EXERCISE AIM. Where in the data below does the word "computer" appear? Copy every line that has it.

[[ EXTRACTED MATERIAL open ]]

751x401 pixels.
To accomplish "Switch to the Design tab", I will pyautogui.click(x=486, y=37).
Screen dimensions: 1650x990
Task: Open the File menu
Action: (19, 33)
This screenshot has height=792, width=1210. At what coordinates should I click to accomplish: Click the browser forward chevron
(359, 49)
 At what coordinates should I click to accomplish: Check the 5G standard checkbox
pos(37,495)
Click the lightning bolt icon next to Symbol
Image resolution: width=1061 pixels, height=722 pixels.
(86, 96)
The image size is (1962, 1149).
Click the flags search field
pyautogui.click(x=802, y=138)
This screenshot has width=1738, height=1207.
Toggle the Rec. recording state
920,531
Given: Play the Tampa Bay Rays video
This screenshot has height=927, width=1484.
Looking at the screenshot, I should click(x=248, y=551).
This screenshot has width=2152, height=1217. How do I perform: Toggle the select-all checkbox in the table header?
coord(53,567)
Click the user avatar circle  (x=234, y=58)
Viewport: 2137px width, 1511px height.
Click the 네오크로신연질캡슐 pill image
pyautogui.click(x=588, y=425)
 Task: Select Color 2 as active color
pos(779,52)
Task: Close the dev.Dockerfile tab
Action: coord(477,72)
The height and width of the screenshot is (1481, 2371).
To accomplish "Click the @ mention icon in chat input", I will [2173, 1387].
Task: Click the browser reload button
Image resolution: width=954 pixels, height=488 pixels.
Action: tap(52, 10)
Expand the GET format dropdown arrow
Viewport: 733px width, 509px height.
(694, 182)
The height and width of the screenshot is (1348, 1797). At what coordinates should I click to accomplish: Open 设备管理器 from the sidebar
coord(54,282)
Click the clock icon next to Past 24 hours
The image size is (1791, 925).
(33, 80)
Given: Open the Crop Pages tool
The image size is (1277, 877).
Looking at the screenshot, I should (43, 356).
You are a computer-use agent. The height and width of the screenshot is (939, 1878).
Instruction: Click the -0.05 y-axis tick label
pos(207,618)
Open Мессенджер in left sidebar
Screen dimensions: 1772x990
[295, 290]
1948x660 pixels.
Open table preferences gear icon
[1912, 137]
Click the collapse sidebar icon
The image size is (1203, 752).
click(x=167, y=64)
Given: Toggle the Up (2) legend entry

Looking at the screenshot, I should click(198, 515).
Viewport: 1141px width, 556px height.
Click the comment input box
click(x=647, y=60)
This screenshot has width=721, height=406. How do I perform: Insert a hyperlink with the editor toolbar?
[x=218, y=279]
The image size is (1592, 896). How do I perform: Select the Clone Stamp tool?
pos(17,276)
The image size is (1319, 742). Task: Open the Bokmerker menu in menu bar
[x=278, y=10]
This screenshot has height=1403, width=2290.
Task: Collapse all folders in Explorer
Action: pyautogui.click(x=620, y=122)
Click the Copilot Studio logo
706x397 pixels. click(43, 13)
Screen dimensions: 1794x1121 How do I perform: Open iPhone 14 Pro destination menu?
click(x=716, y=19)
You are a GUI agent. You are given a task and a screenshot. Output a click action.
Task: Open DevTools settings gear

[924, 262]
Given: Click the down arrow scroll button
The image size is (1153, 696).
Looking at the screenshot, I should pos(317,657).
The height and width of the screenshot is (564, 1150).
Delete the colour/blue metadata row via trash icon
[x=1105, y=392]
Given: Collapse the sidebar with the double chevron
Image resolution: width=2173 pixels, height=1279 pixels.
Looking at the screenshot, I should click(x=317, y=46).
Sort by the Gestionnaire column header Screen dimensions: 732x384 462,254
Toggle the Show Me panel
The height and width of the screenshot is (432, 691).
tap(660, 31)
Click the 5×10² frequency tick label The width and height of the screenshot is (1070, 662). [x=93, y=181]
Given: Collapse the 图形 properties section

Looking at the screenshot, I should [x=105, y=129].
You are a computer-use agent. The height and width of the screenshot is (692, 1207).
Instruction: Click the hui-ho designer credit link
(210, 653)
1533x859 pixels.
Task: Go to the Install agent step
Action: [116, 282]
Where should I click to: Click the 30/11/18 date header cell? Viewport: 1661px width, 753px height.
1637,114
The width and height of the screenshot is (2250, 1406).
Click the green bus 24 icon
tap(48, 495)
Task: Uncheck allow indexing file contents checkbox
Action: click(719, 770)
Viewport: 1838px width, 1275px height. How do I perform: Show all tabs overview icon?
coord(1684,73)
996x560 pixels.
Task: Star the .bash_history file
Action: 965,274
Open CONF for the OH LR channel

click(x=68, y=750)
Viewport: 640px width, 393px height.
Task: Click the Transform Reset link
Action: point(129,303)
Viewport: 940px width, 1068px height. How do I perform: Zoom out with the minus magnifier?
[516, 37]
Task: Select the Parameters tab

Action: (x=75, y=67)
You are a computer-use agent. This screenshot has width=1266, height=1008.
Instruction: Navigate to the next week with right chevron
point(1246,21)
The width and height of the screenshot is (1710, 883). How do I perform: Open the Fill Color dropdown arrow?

[[ EXTRACTED MATERIAL closed ]]

TASK ANSWER.
You are a computer-use agent. The height and width of the screenshot is (939, 1878).
You are a computer-use agent. The height and width of the screenshot is (692, 1207).
You are a computer-use agent. This screenshot has width=1266, height=1008.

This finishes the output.